The joint distribution \(p(\mathbf{x},\mathbf{z})\) factorized as \(p(\mathbf{x}|\mathbf{z}),p(\mathbf{z})\) has the ELBO \(\mathcal{L}(\phi)\) (with variational approximation \(q_\phi(\mathbf{z}|\mathbf{x})\) approximating the posterior) as which can be written in 3 ways:

  • \(\mathbf{E}_{\mathbf{z}\sim q}[\log p(\mathbf{x}|\mathbf{z}) + \log p(\mathbf{z}) - \log q_\phi(\mathbf{z}|\mathbf{x})]\) (1)
  • \(\mathbf{E}_{\mathbf{z}\sim q}[\log p(\mathbf{x}|\mathbf{z}) + \log p(\mathbf{z})] + \mathbb{H}[q_\phi]\) (2)
  • \(\mathbf{E}_{\mathbf{z} \sim q}[\log p(\mathbf{x}|\mathbf{z})] - KL(q_\phi(\mathbf{z}|\mathbf{x})||p(\mathbf{z}))\) (3)

One can notice the entropy and KL divergence terms imply choosing the appropriate priors and variational approximations can give closed form expressions for parts of (2,3), however, this paper makes the claim that (1) is sometimes better even in these cases of analytic expressions due to it having lower variance. Specifically, when \(q_\phi(\mathbf{z}|\mathbf{x})=p(\mathbf{z}|\mathbf{x})\), the variance of the full Monte Carlo estimator \(\hat{\mathcal{L}}_{MC}\) of (1) is exactly 0, because \(\hat{\mathcal{L}}_{MC} = \log p(\mathbf{x},\mathbf{z}) - \log q_\phi(\mathbf{z}|\mathbf{x}) = \log p(\mathbf{z}|\mathbf{x}) + \log p(\mathbf{x}) - \log p(\mathbf{z}|\mathbf{x}) = \log p(\mathbf{x})\).

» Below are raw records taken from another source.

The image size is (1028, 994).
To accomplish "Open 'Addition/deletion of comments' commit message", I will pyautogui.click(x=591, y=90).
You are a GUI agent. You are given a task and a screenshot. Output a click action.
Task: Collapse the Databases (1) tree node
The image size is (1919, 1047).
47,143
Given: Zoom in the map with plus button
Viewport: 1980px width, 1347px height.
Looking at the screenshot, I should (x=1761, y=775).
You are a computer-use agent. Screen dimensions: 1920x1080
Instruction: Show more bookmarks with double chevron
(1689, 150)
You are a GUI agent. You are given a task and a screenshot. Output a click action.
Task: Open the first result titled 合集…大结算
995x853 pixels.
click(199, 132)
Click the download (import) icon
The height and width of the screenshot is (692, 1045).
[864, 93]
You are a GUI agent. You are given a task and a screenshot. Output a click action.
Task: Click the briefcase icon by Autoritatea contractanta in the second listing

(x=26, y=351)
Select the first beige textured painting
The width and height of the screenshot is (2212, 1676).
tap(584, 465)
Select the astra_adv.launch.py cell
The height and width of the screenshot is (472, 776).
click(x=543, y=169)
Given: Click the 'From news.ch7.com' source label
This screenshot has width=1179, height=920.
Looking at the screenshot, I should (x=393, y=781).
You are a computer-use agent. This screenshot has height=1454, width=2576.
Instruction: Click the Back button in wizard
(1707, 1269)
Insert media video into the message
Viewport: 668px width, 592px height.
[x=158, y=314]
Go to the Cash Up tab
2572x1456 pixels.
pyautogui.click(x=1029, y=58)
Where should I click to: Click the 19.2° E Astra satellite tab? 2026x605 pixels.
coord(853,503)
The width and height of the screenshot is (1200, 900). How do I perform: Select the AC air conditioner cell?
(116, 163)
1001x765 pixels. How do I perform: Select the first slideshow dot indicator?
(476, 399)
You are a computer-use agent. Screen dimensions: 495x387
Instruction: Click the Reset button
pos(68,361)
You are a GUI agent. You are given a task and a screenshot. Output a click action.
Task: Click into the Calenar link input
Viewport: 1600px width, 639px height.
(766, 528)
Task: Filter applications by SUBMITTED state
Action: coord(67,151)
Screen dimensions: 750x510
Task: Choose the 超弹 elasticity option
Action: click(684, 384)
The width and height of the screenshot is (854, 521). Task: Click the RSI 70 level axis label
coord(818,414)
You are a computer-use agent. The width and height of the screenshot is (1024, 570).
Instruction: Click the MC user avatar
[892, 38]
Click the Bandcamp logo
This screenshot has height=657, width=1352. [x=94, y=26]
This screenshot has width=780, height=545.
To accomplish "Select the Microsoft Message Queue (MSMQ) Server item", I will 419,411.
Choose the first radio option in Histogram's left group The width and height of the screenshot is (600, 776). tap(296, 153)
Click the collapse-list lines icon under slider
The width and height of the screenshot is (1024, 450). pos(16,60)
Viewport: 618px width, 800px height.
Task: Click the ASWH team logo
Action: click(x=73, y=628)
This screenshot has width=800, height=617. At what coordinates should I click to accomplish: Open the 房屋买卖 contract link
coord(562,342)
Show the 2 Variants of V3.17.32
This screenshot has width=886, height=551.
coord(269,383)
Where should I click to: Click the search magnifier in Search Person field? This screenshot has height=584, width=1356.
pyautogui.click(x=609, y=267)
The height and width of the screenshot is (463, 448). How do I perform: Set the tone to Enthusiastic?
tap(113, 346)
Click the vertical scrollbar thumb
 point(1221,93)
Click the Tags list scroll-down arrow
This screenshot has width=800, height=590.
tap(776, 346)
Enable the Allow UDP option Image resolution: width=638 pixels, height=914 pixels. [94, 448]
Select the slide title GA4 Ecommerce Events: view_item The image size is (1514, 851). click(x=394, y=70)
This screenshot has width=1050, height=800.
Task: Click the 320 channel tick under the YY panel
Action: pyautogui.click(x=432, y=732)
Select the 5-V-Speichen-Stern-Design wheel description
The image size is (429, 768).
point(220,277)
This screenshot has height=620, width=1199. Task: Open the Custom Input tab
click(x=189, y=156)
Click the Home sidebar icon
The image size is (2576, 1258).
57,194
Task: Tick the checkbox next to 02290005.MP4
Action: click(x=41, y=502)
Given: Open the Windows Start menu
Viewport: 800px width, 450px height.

Hence, if we believe the variational approximation is good, the estimator using (1) has lower variance.

When it comes to the gradients, the gradient of the fully Monte-Carlo estimator in (1) with respect to the variational parameters \(\phi\) is not 0 even when the variational approximation is exact. First, note that the reparametrization trick rewrites samples \(\mathbf{z}\) as some function of a random sample \(\epsilon\) which is independnet of the variational parameters \(\phi\), meaning \(\mathbf{z} = t(\epsilon, \phi)\). In this, the total derivative of the integrand in (1) with respect to \(\phi\) is

\[ \nabla_\phi [\log p(\mathbf{x}|\mathbf{z}) + \log p(\mathbf{z}) - \log q_\phi(t(\epsilon, \phi)|\mathbf{x})] \] \[ \nabla_\phi [\log p(\mathbf{z}|\mathbf{x}) + \log p(\mathbf{z}) - \log q_\phi(\mathbf{z}|\mathbf{x})] \] \[ \nabla_\mathbf{z}[\log p(\mathbf{z}|\mathbf{x}) - \log q_\phi (\mathbf{z}|\mathbf{x})]\nabla_\phi t(\epsilon, \phi) - \nabla_\phi \log q_\phi(\mathbf{z}|\mathbf{x}) \]

The last term above is the score function, the rest is the path derivative. We see that the path derivative is 0 if the variational approximation is exact, but the score function term is not necessarily zero (nor constant) for some \(\mathbf{z}\) meaning there is some variance even when the variational approximation is exact.

Fortunately, the score function is 0 in expectation, hence we can remove the term when using stochastic gradient based optimization methods, and the variational approximation approaches the true posterior, the (path derivative) gradient of the ELBO above has variance approaching 0.

However, this path derivative estimator may have higher variance when the score function is positively correlated with the remaining terms in the total derivative estimator. (#ASK)

During implementation, we would need to stop gradients for \(\phi\) when evaluating the ELBO in (1), and then compute the gradient with respect to \(\phi\) of this ELBO.